Pascal Fouché 1 propose tout d'abord quelques données sur l'histoire récente de l'édition française, de la pénurie des années 45-50 aux concentrations des années 80. II conclut que, si le chiffre d'affaires global de l'édition représente moins de 0,1 % du produit intérieur brut français, la lecture reste selon les sondages le meilleur instrument de culture générale pour 55 % des Français. Le prix unique du livre est plaidé généreusement par François Gèze 2, mais contesté par Jean Castarède, délégué régional du Groupement national des hypermarchés, qui justifie en particulier la naissance du nouveau club « Succès du livre ». Prix unique ou pas, Pierre Lepape démontre que c'est le service rendu qui distinguera toujours le vrai libraire 2.
Hervé Hamon étudie, quant à lui, un produit récent : le document d'enquête et signale qu'il est devenu difficile de bricoler des non-livres, étant donné que, compte tenu de la brève durée des livres, l'éditeur ne peut plus se tromper de sujet, de moment ni d'auteur ! François Taillandier daube sur la faiblesse du discours publicitaire appliqué à la littérature, spécialement au roman. Que de sagas ! Que de romans « envoûtants, éblouissants, somptueux » ! Certes, et que de navets dissimulés sous ces adjectifs interchangeables ! Le mieux, au fond, n'est-il pas en cette matière d'être soi-même ? Et l'auteur conclut que les livres des Editions de Minuit, « identifiés comme tels par la majorité des habitués des librairies », n'ont, par exemple, pas besoin de tapage publicitaire.

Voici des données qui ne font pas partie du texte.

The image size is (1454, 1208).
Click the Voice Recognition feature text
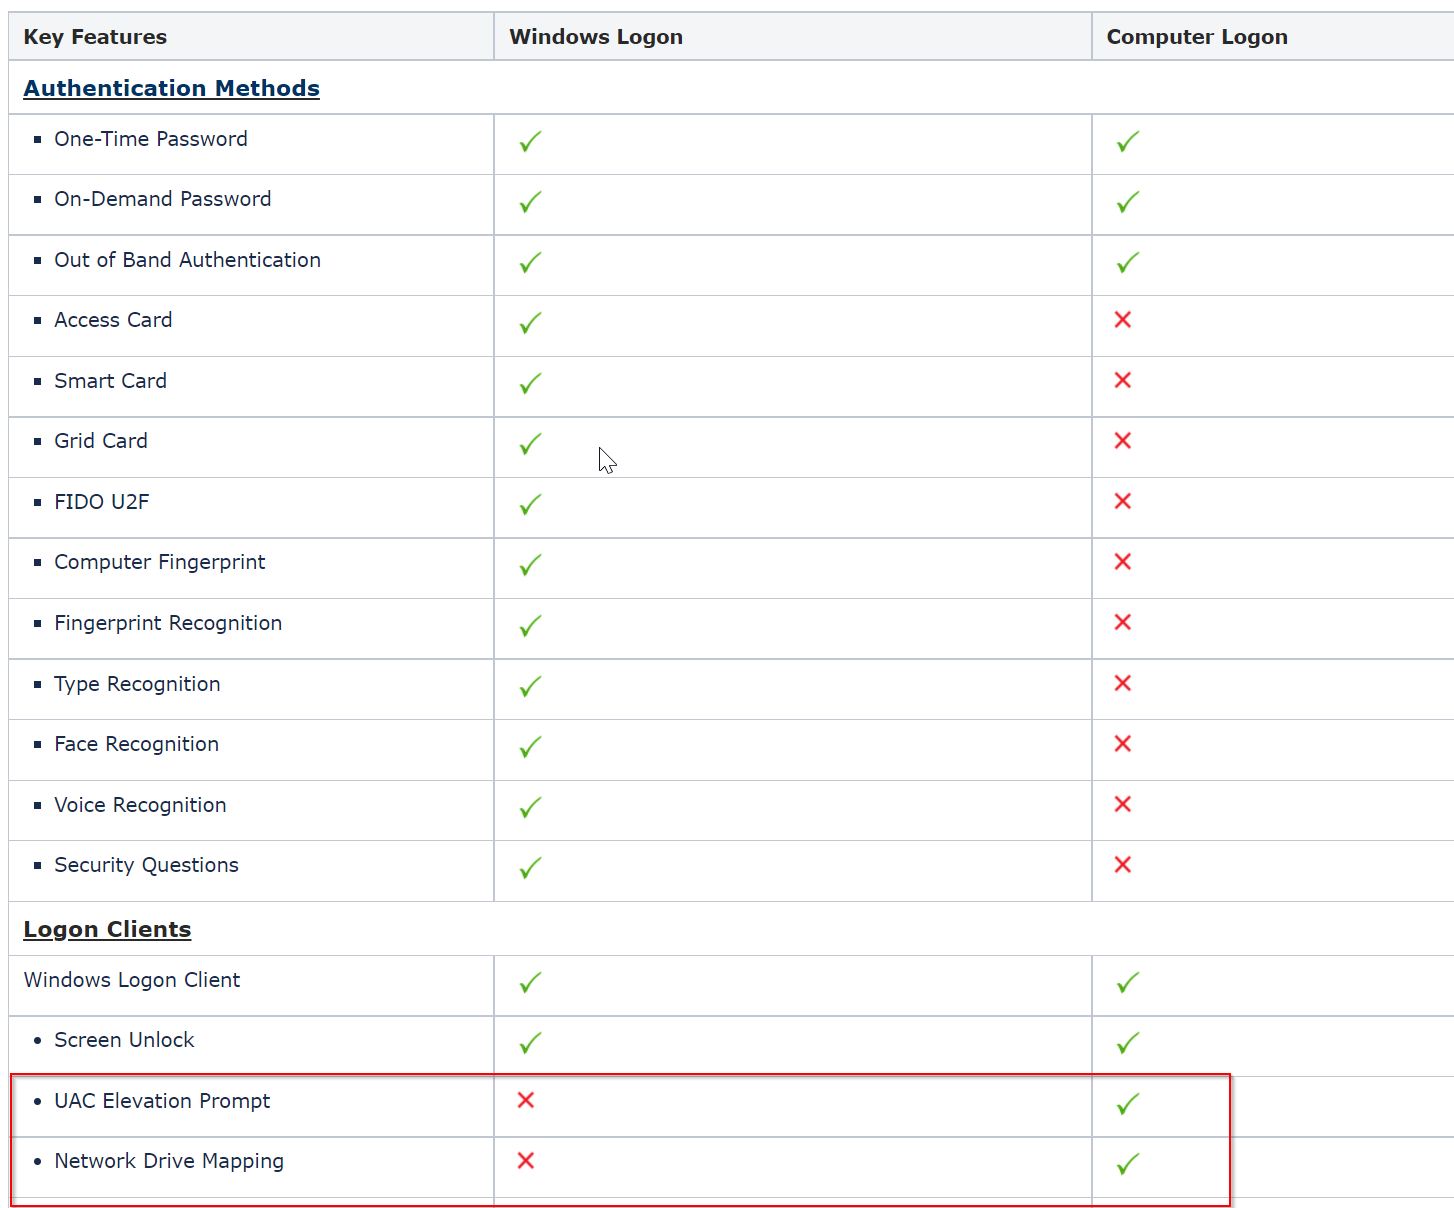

Et la critique, joue-t-elle encore un rôle ? On trouvera ici, sous la plume de Jean-Maurice de Montrémy, l'article le plus vivifiant de cet ensemble. Il démontre qu'au lieu de chercher à atteindre un hypothétique grand public, la critique devrait plutôt s'attacher à toucher les « 5 000? ou 10 000 payeurs de bonne volonté qui permettent aux vrais livres de s'accrocher, durer... » Il regrette qu'on fasse beaucoup de bruit autour du livre, en oubliant ainsi le livre lui-même et en appauvrissant la réflexion intellectuelle sur la littérature. Enfin, Martine Poulain propose un petit dictionnaire des idées reçues en matière de lecture : de l'illettrisme à la pseudo-révolution du « poche », en passant par les « la lecture se meurt », « les jeunes ne lisent plus » ou autre « baisse déplorable du niveau culturel », il ne manque guère que les tartes à la crème sur les méthodes d'apprentissage de ladite lecture. Martine Poulain montre judicieusement qu'aucune mesure matérielle ne modifiera sans doute la relation au texte ni ne créera le désir de lire.
Ce petit dossier, qui a le mérite d'être très lisible, nous laisse quelque peu sur notre faim : en particulier, on aurait aimé que soient analysés aussi la concentration de la vente sur un nombre restreint de titres, la durée de vie du livre, la marginalisation de la littérature, le savoir-faire du marchand de livres, la manière de toucher et de convaincre le lecteur, toutes choses qui ne sont ici qu'esquissées.